Naturally, Republicans in the General Assembly, who played no part in Mr. Malloy non-negotiable Plan A, protested somewhat heatedly. Republican House leader Larry Cafero stormed, "The Friday night dump. Is that what it's called? This is the dump of all dumps. Friday night, holiday weekend. ... He [Mr. Malloy] drops the $400 million backfill plan… He uses $320 million of the surplus to make up $400 million in cuts -- $320 million! Classic Malloy. He says one thing, he does the other. Says one thing, does the other.”
And Republicans can be expected to crank out more YouTube clips that might possibly be of use in future campaigns against Democratic legislators – because the Republican Party, which was not permitted to invest in Mr. Malloy’s budget, is not, partly owing to role of agitator and chief Democratic Party scold played by outgoing party chairman Chris Healy, the sleepy, go-along-to-get-along party of yesteryear forced to make do with Democratic budgets winked at by Republican governors.
By any measure of sound economic health Democrats may point to, Connecticut, attached to a breathing tube, is lying stretched out on a gurney in the ER. State Democrats seems to be following the template set by President Barack Obama, Speaker of the U.S. House Nancy Pelosi and U.S. Senate President Harry Read at a time when Democrats enjoyed a veto proof majority in the congress: Never let a crisis go to waste without punishing your political enemies and rewarding your friends.

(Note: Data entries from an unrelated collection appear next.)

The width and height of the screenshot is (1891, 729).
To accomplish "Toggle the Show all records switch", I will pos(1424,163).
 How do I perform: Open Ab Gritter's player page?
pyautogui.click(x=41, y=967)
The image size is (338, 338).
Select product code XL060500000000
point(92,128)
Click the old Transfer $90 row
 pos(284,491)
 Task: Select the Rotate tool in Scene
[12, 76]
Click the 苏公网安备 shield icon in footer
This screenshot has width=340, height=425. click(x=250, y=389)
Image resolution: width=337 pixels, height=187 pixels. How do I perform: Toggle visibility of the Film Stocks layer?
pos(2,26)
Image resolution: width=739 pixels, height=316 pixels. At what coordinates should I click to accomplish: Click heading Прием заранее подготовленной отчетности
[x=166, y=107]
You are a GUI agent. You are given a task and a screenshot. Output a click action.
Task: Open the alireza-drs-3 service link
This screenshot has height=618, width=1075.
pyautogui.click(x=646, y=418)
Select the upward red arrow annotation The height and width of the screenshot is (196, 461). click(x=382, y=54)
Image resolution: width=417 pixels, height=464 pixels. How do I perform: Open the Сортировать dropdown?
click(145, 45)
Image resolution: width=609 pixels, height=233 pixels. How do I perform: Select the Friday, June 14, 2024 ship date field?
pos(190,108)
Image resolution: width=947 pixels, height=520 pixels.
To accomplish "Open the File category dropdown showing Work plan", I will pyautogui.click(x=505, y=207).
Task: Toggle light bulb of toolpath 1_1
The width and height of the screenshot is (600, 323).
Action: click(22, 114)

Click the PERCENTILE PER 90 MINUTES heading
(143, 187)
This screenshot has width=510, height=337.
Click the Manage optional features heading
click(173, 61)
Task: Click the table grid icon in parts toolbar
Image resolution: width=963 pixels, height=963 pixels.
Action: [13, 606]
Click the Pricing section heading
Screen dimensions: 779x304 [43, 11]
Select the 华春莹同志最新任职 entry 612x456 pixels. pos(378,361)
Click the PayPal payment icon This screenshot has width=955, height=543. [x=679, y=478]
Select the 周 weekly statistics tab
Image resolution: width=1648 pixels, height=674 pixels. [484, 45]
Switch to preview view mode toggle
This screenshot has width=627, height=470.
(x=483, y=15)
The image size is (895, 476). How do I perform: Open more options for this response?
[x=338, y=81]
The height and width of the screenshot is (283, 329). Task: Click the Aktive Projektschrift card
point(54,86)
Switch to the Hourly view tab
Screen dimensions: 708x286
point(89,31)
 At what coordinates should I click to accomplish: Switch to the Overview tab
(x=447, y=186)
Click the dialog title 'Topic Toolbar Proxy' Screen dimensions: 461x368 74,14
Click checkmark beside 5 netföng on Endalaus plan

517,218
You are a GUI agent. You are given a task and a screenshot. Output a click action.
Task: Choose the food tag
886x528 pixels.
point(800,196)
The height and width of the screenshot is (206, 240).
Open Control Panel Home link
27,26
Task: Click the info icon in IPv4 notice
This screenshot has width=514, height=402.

However, given the condition of the patient, state Democrats likely will have a heck of a time explaining to relatives of the stricken state why they are busying themselves passing budgets and laws that punish entrepreneurial capital, pander to unions, and pad with a surplus a state debt three times larger than the last $7.5 billion pre-income tax budget of former Democratic Governor William O’Neill.
While the state, now lacking any firewall, crumbles in flames, its inmates are forcing through the Democratic dominated legislature hastily written, defective bills abolishing the death penalty, facilitating transgenderism, larding with hidden taxes bills paid by energy consumers, arranging yet another muli-million dollar bail-out of the tax draining UConn Health Center, and collecting surplus money from hard pressed businesses and taxpayers to relieve unions of a good portion the “shared sacrifice” Mr. Malloy once sternly demanded of them, all of it making a queer sort of suicidal sense.
The great Danish philosopher Soren Kierkegaard once said that given the choice of immediate execution or of being slowly trampled to death by geese, he would prefer a quick finish. The people of Connecticut soon will be faced with the same choice.